Thursday, February 11, 2016


An Irritable Carcass

Llywarch (attrib.), "Song of the Old Man" ("Can yr Henwr"), tr. Kenneth Hurlstone Jackson (1909-1991), A Celtic Miscellany (London: Penguin Books, 1971), pp. 257-258:
Before I was bent-backed, I was eloquent of speech, my wonderful deeds were admired; the men of Argoed always supported me.

Before I was bent-backed, I was bold; I was welcomed in the drinking-hall of Powys, the paradise of Wales.

Before I was bent-backed, I was handsome, my spear was in the van, it drew first blood — I am crooked, I am sad, I am wretched.

Wooden staff, it is Autumn, the bracken is red, the stubble is yellow; I have given up what I love.

Wooden staff, it is Winter, men are talkative over the drink; no one visits my bedside.

Wooden staff, it is Spring, the cuckoos are brown, there is light at the evening meal; no girl loves me.

Wooden staff, it is early Summer, the furrow is red, the young corn is curly; it grieves me to look at your crook.
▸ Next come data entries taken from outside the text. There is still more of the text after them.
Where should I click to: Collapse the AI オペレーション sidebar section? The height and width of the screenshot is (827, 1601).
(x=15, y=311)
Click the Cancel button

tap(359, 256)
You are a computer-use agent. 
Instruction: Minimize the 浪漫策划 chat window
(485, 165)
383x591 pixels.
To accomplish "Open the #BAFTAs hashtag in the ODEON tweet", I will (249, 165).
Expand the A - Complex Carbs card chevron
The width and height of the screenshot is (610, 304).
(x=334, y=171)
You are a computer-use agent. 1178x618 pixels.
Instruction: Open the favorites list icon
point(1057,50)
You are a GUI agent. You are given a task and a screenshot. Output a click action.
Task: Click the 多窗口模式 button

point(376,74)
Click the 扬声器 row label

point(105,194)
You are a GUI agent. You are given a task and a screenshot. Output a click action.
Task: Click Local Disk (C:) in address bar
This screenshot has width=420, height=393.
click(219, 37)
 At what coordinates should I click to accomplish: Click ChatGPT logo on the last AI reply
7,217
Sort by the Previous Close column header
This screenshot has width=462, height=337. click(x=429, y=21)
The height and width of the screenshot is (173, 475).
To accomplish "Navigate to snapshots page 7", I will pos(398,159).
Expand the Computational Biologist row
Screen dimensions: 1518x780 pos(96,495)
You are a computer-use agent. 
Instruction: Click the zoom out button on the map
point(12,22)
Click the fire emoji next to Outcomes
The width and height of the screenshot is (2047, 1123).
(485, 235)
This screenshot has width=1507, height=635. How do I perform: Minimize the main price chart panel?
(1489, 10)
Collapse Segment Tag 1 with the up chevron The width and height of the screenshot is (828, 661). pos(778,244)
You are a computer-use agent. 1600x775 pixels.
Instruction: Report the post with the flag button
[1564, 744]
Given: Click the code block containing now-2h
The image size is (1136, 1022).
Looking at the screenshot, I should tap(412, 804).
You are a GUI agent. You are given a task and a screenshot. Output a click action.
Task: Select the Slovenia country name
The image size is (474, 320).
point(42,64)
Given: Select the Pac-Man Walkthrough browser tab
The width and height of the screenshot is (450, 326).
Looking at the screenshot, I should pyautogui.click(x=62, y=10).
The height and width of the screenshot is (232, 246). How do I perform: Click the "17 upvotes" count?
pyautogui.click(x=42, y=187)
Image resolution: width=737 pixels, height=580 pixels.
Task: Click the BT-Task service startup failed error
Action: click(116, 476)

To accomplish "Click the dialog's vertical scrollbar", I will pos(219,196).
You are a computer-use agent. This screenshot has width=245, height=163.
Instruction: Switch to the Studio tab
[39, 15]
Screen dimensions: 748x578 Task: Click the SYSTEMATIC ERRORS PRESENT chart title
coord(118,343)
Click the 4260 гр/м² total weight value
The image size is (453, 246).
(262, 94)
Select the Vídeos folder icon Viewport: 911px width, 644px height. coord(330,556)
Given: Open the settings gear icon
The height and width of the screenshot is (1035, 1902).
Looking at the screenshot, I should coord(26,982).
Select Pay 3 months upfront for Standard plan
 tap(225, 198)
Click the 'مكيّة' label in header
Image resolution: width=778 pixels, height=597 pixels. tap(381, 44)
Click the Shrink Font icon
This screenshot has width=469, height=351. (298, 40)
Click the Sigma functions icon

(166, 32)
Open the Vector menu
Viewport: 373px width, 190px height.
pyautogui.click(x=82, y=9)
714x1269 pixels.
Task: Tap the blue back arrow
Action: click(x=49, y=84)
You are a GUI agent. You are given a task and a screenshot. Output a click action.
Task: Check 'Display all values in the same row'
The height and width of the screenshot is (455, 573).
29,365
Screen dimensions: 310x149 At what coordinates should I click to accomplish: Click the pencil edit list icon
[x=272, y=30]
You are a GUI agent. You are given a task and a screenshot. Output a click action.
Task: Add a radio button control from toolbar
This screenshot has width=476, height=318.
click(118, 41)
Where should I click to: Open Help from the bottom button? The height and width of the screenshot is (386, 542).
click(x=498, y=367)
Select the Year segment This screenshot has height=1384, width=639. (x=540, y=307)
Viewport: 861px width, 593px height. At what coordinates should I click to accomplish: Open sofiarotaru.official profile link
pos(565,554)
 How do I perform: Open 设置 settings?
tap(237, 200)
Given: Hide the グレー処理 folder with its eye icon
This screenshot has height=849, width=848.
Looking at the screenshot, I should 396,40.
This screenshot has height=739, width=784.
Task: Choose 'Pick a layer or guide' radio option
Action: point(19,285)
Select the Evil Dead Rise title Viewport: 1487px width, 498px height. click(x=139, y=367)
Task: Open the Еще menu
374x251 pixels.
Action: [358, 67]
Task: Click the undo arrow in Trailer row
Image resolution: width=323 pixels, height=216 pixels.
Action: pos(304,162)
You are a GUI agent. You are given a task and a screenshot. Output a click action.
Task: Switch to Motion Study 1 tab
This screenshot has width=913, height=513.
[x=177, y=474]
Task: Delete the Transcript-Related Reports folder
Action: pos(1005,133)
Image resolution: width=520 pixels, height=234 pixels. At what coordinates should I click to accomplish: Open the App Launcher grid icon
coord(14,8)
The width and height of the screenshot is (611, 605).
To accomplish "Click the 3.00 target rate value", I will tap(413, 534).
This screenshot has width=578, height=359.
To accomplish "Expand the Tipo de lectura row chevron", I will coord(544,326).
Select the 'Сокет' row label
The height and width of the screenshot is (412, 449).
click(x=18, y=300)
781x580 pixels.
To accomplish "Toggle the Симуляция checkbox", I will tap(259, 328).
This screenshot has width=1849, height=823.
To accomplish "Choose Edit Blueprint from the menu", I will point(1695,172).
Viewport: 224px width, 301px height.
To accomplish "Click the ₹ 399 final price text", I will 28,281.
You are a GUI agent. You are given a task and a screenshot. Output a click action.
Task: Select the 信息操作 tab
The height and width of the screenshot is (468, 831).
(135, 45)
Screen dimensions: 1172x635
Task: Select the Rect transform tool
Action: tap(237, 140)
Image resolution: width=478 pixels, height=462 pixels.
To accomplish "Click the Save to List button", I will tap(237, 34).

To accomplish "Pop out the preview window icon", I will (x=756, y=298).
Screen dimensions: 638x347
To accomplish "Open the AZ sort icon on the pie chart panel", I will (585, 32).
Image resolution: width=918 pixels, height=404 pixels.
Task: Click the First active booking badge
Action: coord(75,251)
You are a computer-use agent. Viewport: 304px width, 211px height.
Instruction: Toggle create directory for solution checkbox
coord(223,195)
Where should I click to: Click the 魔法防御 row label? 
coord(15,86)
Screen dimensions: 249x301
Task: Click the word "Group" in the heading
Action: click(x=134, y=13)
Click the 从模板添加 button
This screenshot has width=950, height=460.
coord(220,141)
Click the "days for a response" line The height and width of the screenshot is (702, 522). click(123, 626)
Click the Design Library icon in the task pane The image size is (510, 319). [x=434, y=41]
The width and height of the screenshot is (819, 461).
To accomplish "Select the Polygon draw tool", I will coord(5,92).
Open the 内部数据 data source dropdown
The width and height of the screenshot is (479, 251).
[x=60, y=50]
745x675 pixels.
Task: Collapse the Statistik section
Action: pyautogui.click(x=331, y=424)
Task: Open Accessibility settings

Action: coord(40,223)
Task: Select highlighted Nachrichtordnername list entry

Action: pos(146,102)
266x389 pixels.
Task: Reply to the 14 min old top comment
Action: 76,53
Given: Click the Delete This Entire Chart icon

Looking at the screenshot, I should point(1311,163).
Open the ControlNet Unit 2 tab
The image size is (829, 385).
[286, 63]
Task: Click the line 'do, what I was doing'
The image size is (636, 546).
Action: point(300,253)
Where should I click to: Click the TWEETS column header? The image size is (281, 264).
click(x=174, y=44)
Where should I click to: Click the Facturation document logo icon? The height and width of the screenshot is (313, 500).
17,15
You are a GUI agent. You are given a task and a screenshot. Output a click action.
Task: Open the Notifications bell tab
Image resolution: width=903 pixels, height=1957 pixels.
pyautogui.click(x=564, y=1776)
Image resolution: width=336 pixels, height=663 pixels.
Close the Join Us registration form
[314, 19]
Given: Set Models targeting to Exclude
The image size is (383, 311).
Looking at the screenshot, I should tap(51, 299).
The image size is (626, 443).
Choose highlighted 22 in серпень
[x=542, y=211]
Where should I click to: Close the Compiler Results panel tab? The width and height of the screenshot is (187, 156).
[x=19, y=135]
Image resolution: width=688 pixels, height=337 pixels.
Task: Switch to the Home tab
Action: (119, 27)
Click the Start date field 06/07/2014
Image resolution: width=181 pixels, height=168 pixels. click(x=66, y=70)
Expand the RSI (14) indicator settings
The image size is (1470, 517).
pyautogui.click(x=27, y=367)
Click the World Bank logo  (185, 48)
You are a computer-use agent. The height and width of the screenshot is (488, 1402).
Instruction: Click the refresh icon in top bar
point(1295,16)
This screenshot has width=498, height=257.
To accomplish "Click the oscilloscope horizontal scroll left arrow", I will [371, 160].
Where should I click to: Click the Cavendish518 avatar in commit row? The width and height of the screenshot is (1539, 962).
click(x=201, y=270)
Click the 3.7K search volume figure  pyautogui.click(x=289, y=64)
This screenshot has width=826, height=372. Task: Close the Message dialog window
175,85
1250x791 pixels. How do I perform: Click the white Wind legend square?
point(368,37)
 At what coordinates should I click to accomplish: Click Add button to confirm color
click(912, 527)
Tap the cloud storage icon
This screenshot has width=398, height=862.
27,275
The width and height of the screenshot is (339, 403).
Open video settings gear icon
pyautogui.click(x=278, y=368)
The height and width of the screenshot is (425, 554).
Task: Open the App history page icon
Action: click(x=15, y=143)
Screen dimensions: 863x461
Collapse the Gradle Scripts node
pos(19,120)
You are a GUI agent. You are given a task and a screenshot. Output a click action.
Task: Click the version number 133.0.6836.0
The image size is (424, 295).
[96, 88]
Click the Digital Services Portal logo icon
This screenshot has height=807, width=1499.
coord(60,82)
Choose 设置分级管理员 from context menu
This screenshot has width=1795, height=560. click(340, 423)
Wooden staff, knotty stick, support the yearning old man, Llywarch, the perpetual babbler...

Boisterous is the wind, white is the hue of the edge of the wood; the stag is emboldened, the hill is bleak; feeble is the old one, slowly he moves.

This leaf, the wind drives it, alas for its fate! It is old — this year it was born.

What I have loved from boyhood I now hate — a girl, a stranger, and a grey horse; indeed I am not fit for them.

The four things I have most hated ever have met together in one place; coughing and old age, sickness and sorrow.

I am old, I am lonely, I am shapeless and cold after my honoured couch; I am wretched, I am bent in three.

I am bent in three and old, I am peevish and giddy, I am silly, I am cantankerous; those who loved me love me not.

Girls do not love me, no one visits me, I cannot move about; ah, Death, why does it not come for me!

Neither sleep nor joy come to me after the slaying of Llawr and Gwen; I am an irritable carcass, I am old.

A wretched fate was fated for Llywarch ever since the night he was born — long toil without relief from weariness.
For the original and another translation, see Sarah Lynn Higle, Between Languages: The Uncooperative Text in Early Welsh and Old English Nature Poetry (University Park: Pennsylvania State University Press, 1993), pp. 268-271.